The proof is from the book Advanced Calculus: An Introduction to Linear Analysis by Leonard F. Richardson
Theorem (Bolzano-Weierstrass): Let $x_n$ be any bounded sequence of real numbers, so that there exists $M \in \mathbb{R}$ such that $|x_n|\leq M$ for all $n$. Then there exists a convergent subsequence $x_{n_k}$ of $x_n$. That is, there exists a subsequence $x_{n_k}$ that converges to some $L \in [-M,M]$.
Proof: We will use the method of interval-halving introduced previously to prove the existence of least upper bounds. Let $a_1=-M$ and $b_1=M$. So $x_n \in [a_1,b_1]$, for all $n \in \mathbb{N}$. Let $x_{n_1}=x_1$. Now divide $[a_1,b_1]$ in half using $\frac{a_1+b_1}{2}=0$.
i.

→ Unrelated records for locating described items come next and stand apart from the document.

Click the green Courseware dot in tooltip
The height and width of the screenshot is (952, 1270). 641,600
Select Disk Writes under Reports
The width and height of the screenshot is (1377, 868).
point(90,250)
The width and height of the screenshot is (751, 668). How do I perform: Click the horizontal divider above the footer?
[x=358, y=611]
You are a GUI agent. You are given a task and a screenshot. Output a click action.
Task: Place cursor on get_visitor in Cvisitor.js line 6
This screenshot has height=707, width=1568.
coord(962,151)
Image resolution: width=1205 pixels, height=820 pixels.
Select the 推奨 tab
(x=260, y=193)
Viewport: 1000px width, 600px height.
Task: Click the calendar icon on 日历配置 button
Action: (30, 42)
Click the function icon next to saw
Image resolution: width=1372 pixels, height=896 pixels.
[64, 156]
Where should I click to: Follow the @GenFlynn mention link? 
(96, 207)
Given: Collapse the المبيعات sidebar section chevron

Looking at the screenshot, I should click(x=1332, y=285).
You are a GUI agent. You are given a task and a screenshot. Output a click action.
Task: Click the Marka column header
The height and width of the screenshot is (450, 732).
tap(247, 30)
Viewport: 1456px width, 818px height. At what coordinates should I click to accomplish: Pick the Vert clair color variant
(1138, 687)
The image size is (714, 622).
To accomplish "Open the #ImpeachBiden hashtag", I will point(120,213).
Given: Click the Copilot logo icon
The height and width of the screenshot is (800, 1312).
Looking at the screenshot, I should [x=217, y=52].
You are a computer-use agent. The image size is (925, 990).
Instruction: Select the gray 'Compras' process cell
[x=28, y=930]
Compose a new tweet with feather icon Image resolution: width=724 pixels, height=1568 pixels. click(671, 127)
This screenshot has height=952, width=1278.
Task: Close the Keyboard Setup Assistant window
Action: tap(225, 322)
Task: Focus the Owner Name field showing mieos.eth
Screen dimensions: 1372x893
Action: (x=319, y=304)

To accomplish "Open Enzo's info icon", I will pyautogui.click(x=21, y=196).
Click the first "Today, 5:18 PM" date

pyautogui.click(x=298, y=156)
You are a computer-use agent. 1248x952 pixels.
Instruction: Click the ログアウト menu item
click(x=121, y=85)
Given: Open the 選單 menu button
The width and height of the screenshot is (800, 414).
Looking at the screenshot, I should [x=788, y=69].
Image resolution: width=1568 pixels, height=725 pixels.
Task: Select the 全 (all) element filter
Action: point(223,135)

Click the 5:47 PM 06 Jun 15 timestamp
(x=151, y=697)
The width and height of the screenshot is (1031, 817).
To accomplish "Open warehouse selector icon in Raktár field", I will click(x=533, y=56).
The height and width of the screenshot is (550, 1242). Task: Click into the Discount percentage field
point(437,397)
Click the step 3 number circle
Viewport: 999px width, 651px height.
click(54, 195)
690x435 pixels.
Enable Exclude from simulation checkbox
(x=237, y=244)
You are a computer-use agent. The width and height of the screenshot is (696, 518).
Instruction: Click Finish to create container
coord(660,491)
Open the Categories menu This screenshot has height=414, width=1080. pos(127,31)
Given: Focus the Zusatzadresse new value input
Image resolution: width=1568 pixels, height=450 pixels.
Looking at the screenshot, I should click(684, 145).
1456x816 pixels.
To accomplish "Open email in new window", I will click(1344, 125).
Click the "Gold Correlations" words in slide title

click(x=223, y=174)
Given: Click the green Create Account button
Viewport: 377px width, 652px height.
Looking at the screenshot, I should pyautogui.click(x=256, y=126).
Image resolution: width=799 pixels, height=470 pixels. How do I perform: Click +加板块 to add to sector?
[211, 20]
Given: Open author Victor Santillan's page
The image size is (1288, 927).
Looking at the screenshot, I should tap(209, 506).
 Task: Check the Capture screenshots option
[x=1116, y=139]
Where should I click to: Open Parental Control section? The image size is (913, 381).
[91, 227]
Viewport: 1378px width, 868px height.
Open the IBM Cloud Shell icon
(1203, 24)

If there exist $\infty$-many values of $n$ such that $x_n \in [a_1,0]$, then let $a_2=a_1$ and $b_2=0$.
ii. But if there do not exist $\infty$-many such terms in $[a_1,0]$,
then there exist $\infty$-many such terms in $[0,b_1]$. In that case,
let $a_2=0$ and $b_2=b_1$.
Now, since there exist $\infty$-many terms of $x_n$ in $[a_2,b_2]$, pick any $n_2>n_1$ such that $x_{n_2} \in [a_2,b_2]$ in half and pick one of the halves $[a_3,b_3]$ having $\infty$-many terms of $x_n$ in it. Then pick $n_3>n_2$ such that $x_{n_3} \in [a_3,b_3]$. Observe that
$$|b_k-a_k|=\frac{2M}{2^{k-1}} \rightarrow 0$$
as $k \rightarrow \infty$. So if $\epsilon > 0$, there exists $K$ such that $k \geq K$ implies $|b_k-a_k|< \epsilon$. Thus if $j$ and $k \geq K$, we have $|x_{n_j}-x_{n_k}|<\epsilon$ as well. Hence, $x_{n_k}$ is a Cauchy sequence and must converge. Since $[-M,M]$ is a closed interval, we know from a previous exercise that $x_{n_k} \rightarrow L$ as $k\rightarrow \infty$ for some $L \in [-M,M]$. $\blacksquare$
I boxed the part I didn't understand. I don't understand how we know which interval has $\infty$-many values of n for $x_n$ to be in that interval. Take $(-1)^n$ for example, I feel like both intervals $[-1,0]$ and $[0,1]$ have $\infty$-many values of $n$ such that $x_n$ are in the intervals, i.e., $1 \in [0,1]$ and $-1 \in [-1,0]$. Aren't both even numbers and odd numbers of $n$ be infinitely many in $\mathbb{N}$? Since $\mathbb{N}$ is $\infty$-many, how can we extract one set with $\infty$-many and another with finitely many numbers? I just can't convince myself to accept this part.
Best Answer
The proof doesn't assume that one of the half-intervals has infinitely many terms while the other has finitely many terms; it only says that at least one of the halves has infinitely many terms, and one can be chosen arbitrarily. In fact, if $[a_n,\frac{a_n+b_n}{2}]$ and $[\frac{a_n+b_n}{2},b_n]$ both have infinitely many terms, the process used in the proof may be applied to both intervals, and thus there are at least two subsequences converging to different values. This is the case for your example of $(-1)^n$, since there are subsequences converging to both $1$ and $-1$.